> [Task statement]
Copy each line of the records below, from the first through the one that contains "Given: Click the 生产排程 sidebar icon", exactly as written.

***** Raw data *****

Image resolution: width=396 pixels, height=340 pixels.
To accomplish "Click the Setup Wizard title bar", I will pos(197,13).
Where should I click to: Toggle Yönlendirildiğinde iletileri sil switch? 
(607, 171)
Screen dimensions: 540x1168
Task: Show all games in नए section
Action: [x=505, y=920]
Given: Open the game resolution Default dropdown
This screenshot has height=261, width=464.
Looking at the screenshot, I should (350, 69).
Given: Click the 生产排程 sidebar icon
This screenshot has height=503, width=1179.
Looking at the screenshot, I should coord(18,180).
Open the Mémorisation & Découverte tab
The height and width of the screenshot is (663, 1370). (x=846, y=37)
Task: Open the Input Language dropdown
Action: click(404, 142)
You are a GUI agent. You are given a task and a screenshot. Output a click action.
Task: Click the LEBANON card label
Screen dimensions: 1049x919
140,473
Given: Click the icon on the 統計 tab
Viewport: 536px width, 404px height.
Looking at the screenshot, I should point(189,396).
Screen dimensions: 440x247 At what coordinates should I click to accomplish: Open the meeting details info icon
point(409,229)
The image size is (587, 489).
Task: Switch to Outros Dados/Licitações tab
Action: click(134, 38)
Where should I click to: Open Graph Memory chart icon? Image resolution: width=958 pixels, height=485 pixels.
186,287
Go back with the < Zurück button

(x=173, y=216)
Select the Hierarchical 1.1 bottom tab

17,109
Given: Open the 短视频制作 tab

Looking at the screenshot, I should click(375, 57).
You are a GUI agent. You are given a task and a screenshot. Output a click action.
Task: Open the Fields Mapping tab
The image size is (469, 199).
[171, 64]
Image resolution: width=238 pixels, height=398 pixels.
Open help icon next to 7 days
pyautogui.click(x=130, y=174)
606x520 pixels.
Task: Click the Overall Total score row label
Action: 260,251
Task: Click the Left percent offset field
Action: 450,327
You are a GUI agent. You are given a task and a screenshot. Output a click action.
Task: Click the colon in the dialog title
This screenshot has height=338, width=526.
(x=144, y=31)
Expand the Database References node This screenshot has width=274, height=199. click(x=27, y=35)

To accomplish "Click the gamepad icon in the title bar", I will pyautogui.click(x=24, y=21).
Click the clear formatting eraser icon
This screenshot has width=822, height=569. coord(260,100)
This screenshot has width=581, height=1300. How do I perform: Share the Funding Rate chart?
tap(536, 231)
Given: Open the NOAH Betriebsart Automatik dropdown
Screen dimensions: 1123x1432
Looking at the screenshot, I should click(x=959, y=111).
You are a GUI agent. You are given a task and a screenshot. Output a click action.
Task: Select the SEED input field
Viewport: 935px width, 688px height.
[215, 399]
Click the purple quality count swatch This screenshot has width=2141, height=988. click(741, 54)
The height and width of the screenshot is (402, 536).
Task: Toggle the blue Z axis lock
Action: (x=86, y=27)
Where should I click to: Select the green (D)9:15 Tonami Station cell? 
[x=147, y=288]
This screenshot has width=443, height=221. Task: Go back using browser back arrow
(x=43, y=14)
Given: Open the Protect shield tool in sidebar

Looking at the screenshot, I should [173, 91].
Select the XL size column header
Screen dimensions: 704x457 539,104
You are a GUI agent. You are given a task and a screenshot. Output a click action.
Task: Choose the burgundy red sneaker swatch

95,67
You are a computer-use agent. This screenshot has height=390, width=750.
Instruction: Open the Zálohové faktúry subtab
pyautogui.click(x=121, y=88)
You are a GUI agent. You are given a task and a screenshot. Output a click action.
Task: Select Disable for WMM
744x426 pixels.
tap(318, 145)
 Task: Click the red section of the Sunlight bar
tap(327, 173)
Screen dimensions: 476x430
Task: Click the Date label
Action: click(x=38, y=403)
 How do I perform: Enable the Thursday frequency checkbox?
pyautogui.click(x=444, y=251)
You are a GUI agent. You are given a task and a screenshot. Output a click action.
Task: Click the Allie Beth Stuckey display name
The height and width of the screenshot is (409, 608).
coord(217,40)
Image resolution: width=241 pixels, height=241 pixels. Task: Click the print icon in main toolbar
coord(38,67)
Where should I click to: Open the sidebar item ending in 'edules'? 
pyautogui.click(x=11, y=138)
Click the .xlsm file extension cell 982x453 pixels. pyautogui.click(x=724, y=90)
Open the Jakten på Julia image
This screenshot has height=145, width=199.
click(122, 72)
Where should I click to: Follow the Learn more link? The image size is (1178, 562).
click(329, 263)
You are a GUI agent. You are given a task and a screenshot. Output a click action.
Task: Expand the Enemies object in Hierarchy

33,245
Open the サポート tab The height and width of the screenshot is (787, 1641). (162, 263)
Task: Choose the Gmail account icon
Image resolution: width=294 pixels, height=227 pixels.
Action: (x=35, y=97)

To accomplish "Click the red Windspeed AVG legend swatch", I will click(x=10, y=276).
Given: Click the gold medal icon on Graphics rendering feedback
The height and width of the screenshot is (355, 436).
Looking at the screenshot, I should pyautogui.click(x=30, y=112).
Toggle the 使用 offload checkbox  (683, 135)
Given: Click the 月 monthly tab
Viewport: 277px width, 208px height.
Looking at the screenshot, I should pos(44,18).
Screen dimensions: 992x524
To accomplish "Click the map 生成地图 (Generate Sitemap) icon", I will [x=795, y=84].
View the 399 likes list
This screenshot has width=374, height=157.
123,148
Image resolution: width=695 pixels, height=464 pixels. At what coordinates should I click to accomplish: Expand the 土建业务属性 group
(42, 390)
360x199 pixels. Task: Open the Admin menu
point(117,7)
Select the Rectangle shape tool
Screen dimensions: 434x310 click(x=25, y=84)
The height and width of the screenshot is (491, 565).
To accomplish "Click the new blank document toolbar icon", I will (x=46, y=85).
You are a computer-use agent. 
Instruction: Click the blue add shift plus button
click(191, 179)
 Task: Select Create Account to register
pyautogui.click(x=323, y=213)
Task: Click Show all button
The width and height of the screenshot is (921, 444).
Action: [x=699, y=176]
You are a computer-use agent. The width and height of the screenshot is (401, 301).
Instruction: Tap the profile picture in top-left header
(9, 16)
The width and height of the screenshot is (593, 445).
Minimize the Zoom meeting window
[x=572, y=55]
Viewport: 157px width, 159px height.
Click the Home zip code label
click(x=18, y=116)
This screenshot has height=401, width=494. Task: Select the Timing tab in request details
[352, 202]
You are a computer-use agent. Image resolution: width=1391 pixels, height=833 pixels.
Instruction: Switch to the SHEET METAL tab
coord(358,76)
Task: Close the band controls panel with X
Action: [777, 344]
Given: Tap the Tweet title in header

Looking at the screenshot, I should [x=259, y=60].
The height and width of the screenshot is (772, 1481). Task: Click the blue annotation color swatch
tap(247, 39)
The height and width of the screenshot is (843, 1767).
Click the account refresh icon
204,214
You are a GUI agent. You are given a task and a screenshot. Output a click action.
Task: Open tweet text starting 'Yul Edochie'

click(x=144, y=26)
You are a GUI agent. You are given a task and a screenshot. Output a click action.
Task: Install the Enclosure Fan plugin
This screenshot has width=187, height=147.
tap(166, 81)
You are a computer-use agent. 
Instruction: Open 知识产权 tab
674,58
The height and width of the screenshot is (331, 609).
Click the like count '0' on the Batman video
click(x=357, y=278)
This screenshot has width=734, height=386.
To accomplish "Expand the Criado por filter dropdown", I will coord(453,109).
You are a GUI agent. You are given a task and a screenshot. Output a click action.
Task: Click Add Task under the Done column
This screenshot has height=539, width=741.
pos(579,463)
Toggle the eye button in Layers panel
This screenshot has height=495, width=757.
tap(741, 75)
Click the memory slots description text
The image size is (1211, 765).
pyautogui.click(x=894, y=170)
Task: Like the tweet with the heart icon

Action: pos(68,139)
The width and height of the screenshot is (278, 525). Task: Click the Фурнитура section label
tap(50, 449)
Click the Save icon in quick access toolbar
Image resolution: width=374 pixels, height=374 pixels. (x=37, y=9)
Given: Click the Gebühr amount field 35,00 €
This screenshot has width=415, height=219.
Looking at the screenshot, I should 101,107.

*****

> [Problem solution]
Image resolution: width=396 pixels, height=340 pixels.
To accomplish "Click the Setup Wizard title bar", I will pos(197,13).
Where should I click to: Toggle Yönlendirildiğinde iletileri sil switch? 
(607, 171)
Screen dimensions: 540x1168
Task: Show all games in नए section
Action: [x=505, y=920]
Given: Open the game resolution Default dropdown
This screenshot has height=261, width=464.
Looking at the screenshot, I should (350, 69).
Given: Click the 生产排程 sidebar icon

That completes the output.